Week Ahead
This morning, we have a host of manufacturing PMIs for November, and the US ISM manufacturing print. UK PM Starmer delivers a speech later today, and we will hear from the Fed’s Powell, BoE’s Dhingra and ECB’s Nagel. Eurozone CPI and unemployment will be of interest on Tuesday. As will the OECD’s economic outlook and comments from the Fed’s Bowman. China’s RatingDog services PMI kick-starts Wednesday. We also have Eurozone PPI and US industrial production, ADP employment ISM services and mortgage applications to keep markets busy. Commentary comes from the ECB’s Lagarde, and Lane, and the BoE’s Mann (and again on Thursday). Eurozone retail sales and US initial jobless claims follow on Thursday. Central bank chatter comes from the Fed’s Bowman, ECB’s Cipollone, Lane, Kocher and Guindos. Eurozone GDP, Germany factory orders and the US PCE price Index (favoured by the Fed), consumer income and the University of Michigan consumer sentiment figures will keep markets on their toes on Friday.
The delayed US data prints gave markets something to chew on during the holiday shortened week. The odds for further easing from the Fed rose through the week, with futures markets currently more than certain that the central bank will cut (102.7%) while swaps markets are predicting an 87.7% chance of a cut, at time of writing. The moves came following Waller and Daly's dovish comments amid the deterioration in the jobs market. The delayed September retail sales report showed weaker-than-expected headline growth of 0.2%mom, with control-group sales actually slipping 0.1%, though this print did not significantly change the strong Q3 consumption forecasts. Meanwhile, consumer confidence sharply declined in November to its lowest level since April, suggesting a cooling labour market and prompting markets to increase the implied probability of a December Fed rate cut.
The yield on the 10-year UST strengthened 5bps to 4.02%, while the S&P Index rose 3.73%. The dollar closed 0.72% lower as futures markets fully priced in a Fed rate cut. Brent crude rose 1.02% to $63.20pb, OPEC+ confirmed a pause to production hikes in Q1’26.
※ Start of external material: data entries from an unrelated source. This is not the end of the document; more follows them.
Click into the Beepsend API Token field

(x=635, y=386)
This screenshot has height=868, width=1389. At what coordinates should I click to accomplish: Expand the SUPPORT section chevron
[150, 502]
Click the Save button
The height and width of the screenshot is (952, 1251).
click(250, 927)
Elsewhere, China's November economic data showed mixed signals: the Manufacturing PMI edged up to 49.2, suggesting mild stabilisation, while the non-manufacturing PMI softened to 49.5, with services dipping below 50. A separate private survey, the RatingDog China Manufacturing PMI, unexpectedly dipped to 49.9 in November, signalling a contraction driven by soft domestic demand. The renminbi demonstrated notable resilience, appreciating against the dollar, supported by seasonal corporate FX settlement demand and shifting market expectations on US interest rates. Strategically, the low cost of new high-tech defence systems (like the hypersonic missile) highlights China's emerging "engineer dividend", the ability to apply industrialised production methods across sectors, which is seen as a crucial long-term competitive advantage.